Finally, let's test our trained bandit with specific contexts to see if it has learned the optimal policy:

In [None]:
# Define test contexts
test_contexts = [
 [2.0, -1.0, 0.0], # High feature 1, low feature 2
 [-1.0, 2.0, 0.0], # Low feature 1, high feature 2
 [1.0, 1.0, 0.0], # High feature 1 and 2
 [-1.0, -1.0, 0.0], # Low feature 1 and 2
]
test_contexts = scaler.transform(test_contexts)

# Test predictions
results = []
for i, context in enumerate(test_contexts):
 context_reshaped = context.reshape(1, -1)
 pred_actions, probs, weighted_sums = cmab.predict(context=context_reshaped)
 chosen_action_quantity = pred_actions[0]
 chosen_action_probs = {action: probs[0][chosen_action_quantity] for action in actions}
 chosen_action = chosen_action_quantity[0]
 chosen_quantities = chosen_action_quantity[1][0]
 chosen_action_probs = probs[0][chosen_action_quantity]

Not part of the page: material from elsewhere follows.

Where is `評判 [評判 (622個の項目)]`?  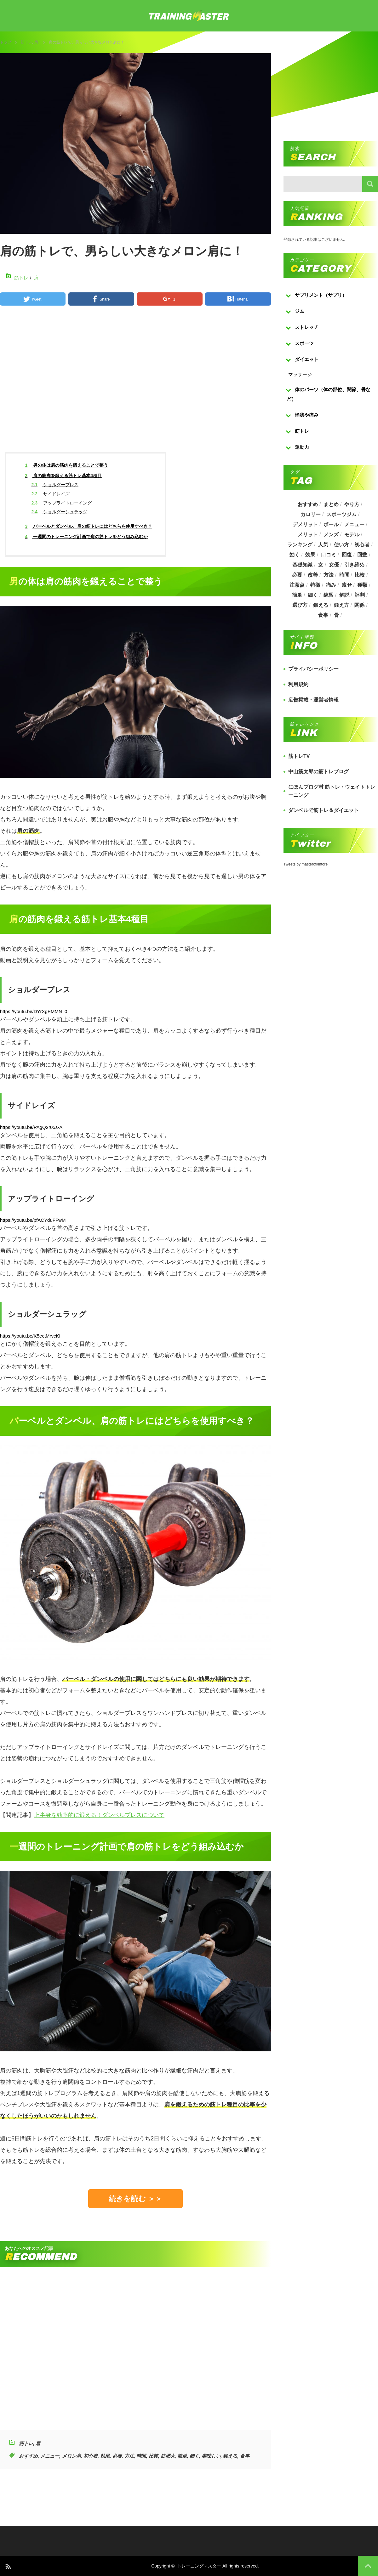
評判 [評判 (622個の項目)] is located at coordinates (360, 595).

 # Sample optimal quantity for the chosen action
 # In a real application, you would have a method to test different quantities
 # Here we'll use our knowledge of the true optimal values
 if chosen_action == "action_1":
 optimal_quantity = 0.25
 else:
 optimal_quantity = 0.75

 # Expected reward probability
 expected_reward = reward_function(chosen_action, optimal_quantity, context)

 results.append(
 {
 "Context": context,
 "Chosen Action": chosen_action,
 "Action Probabilities": chosen_action_probs,
 "Optimal Quantity": optimal_quantity,
 "Expected Reward": expected_reward,
 }
 )

# Display results
for i, result in enumerate(results):
 context_type = ""
 if i == 0:
 context_type = "High feature 1, low feature 2"
 elif i == 1:
 context_type = "Low feature 1, high feature 2"
 elif i == 2:
 context_type = "High feature 1 and 2"
 elif i == 3:
 context_type = "Low feature 1 and 2"

 print(f"\nTest {i + 1}: {context_type}")
 print(f"Context: {result['Context']}")
 print(f"Chosen Action: {result['Chosen Action']}")
 print(f"Action Probabilities: {result['Action Probabilities']}")
 print(f"Optimal Quantity: {result['Optimal Quantity']:.2f}")
 print(f"Expected Reward: {result['Expected Reward']}")

## Conclusion

The CMAB Zooming model extends the concept of adaptive discretization to contextual bandits. This approach allows efficient exploration and exploitation of continuous action parameters while taking context into account. It adaptively refines the segmentation of the parameter space, concentrating more segments in high-reward regions for finer discretization.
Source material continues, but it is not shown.